Durante estos cuatro años hemos visto lo que han producido intervenciones en la opinión pública de congresistas como Jota Pe Hernández, Miguel Polo Polo y en el Concejo de Bogotá, podemos mencionar a Edisson Julián Forero (Fuchi).
El resultado es devastador para el Congreso. En un país con desafíos inmensos —reforma de salud, ordenamiento territorial, crisis ambiental, seguridad, pobreza, desigualdad—, lo mínimo que se espera es que quienes lleguen a legislar posean rigor, trayectoria o al menos una base sólida de comprensión de lo público. No basta con denunciar, opinar o hacer humor político en plataformas digitales. La tarea parlamentaria exige estudiar proyectos, negociar con bancadas, revisar presupuestos y entender complejos entramados jurídicos. Convertir esa responsabilidad en una extensión de la fama en redes no solo demuestra desprecio por el electorado; pone en riesgo la calidad de las leyes que regirán a millones de personas.

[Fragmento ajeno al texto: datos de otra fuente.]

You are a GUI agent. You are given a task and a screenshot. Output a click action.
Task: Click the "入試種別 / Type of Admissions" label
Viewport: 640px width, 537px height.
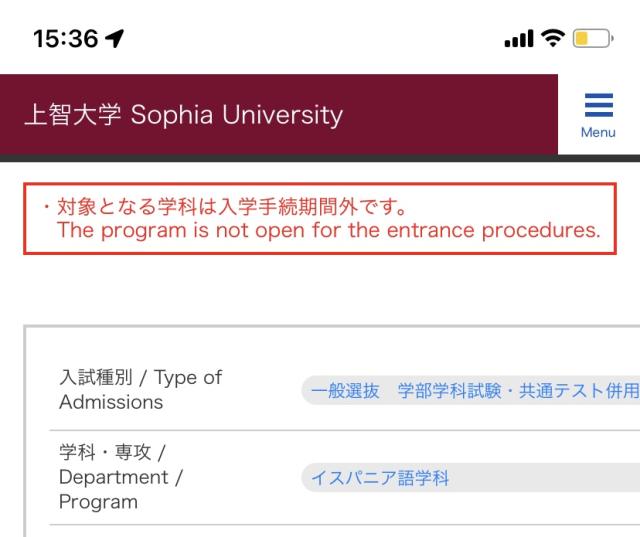click(140, 390)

Los partidos se defienden diciendo que necesitan acercarse a los jóvenes, “modernizar” la política o incorporar voces frescas. Pero es falso que la juventud demande superficialidad. Lo que exige es coherencia, transparencia y oportunidades reales de participación. Hay miles de líderes sociales, académicos jóvenes, defensores comunitarios, estudiantes organizados, emprendedores y activistas con trayectoria verificable que podrían representar genuinamente ese relevo generacional. Sin embargo, ellos rara vez encuentran espacio en las listas porque no ofrecen el “gancho” mediático de alguien viral.
Al final, lo que está en juego es la calidad democrática. Si los partidos prefieren la visibilidad sobre la idoneidad, si renuncian a educar políticamente a sus militantes y optan por candidatos como si estuvieran curando contenido para una red social, entonces no solo se empobrece el debate legislativo: se erosiona la confianza ciudadana. Un Congreso poblado de figuras cuya principal credencial es su fama digital no fortalece la democracia; la vuelve frágil, volátil y vulnerable a la manipulación del momento.
Colombia no necesita más celebridades de Internet en las listas. Necesita partidos que vuelvan a tomarse en serio su función de representar, educar y construir proyecto político. Mientras sigamos confundiendo visibilidad con liderazgo, likes con legitimidad y viralidad con vocación pública, seguiremos caminando hacia un Congreso cada vez más espectáculo y cada vez menos institución.